Die Dokumente wurden erstmals 2010 in Aleppo gezeigt

All diese Fotos wurden mit Grundrissen der typischen Altstadtquartiere sowie den Katasterplänen von 1928 bis 1932 im Aleppo-Archiv zusammengetragen. Dieses Urban Historical Archive and Document Center for Aleppo gründeten im Jahr 2008 die Stadt Aleppo, die Deutsche Gesellschaft für Technische Zusammenarbeit (GTZ), der Deutsche Entwicklungsdienst sowie der in Stuttgart sitzende Verein der Freunde der Altstadt von Aleppo. Die Dokumente wurden erstmals 2010 in Aleppo gezeigt. „Wir haben die Aleppiner miteinbezogen, wollten zeigen, was dieses Archiv alles anbietet, etwa die wertvollen Katasterkarten aus der Mandatszeit, die sehr präzise Grundlagen für die heutige Planung bieten. Das ist selten, gibt es nur noch für Kairo oder Damaskus“, schildert Stadtplanerin Anette Gangler. Sie stehen für 5000 Jahre Stadtentwicklung und könnten Basis für einen Aufbau der historischen Altstadt sein, das seit 1986 Unesco-Weltkulturerbe ist.

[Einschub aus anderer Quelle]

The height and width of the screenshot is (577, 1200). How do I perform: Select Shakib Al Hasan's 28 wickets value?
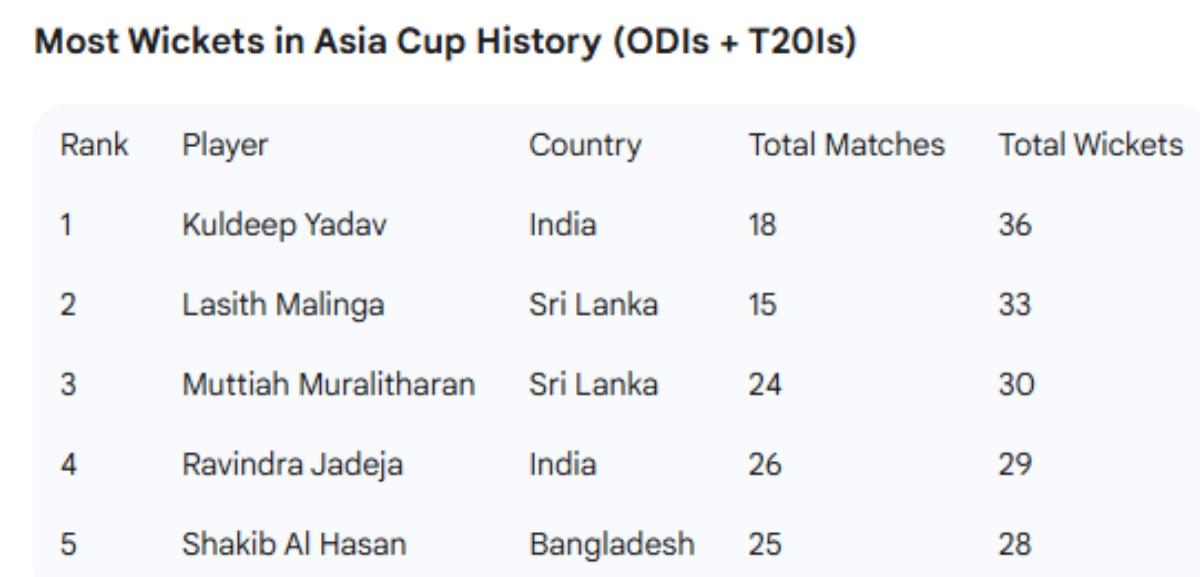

Gangler ist Vorsitzende des Vereins Freunde der Altstadt von Aleppo. Sie hat mit anderen die Schau konzipiert, Zsuzsanna Werner hat sie gestaltet. Hintergrund: In den 80ern wollte Aleppos Verwaltung die Kommune modernisieren, breite Straßen anlegen. Damals engagierten sich Aga-Khan-Stiftung, GTZ und die Freunde Aleppos, um historische Bauten zu restaurieren.

Die Zerstörung einer Weltkultur wird thematisiert

Indes kam der Krieg, kaum war vieles instand gebracht, das Archiv eingerichtet. Digitalisiert und mit 3-D-Modellen wird es nun im Deutschen Archäologischen Institut aufbewahrt. Dass es in Stuttgart gezeigt wird, ist auch dem Architekten Jörg Esefeld zu verdanken, der mit Gangler das Stadtarchiv kontaktierte. „Die Ausstellung war eine Herausforderung“, so Stadtarchivleiter Roland Müller. „Ich fragte mich, ob es nicht zynisch sei, ein Archiv und dessen Arbeit zum Thema zu machen, wenn Bomben fallen und es den Menschen in Syrien ums nackte Überleben geht?“ Doch mit seinem Stellvertreter, Günter Riederer, der das Projekt leitete, entschied er sich für die Ausstellung – und eine Gesprächsreihe zum Thema Zerstörung einer Weltkultur, bei dem auch das Institut für Auslandsbeziehungen im Boot war.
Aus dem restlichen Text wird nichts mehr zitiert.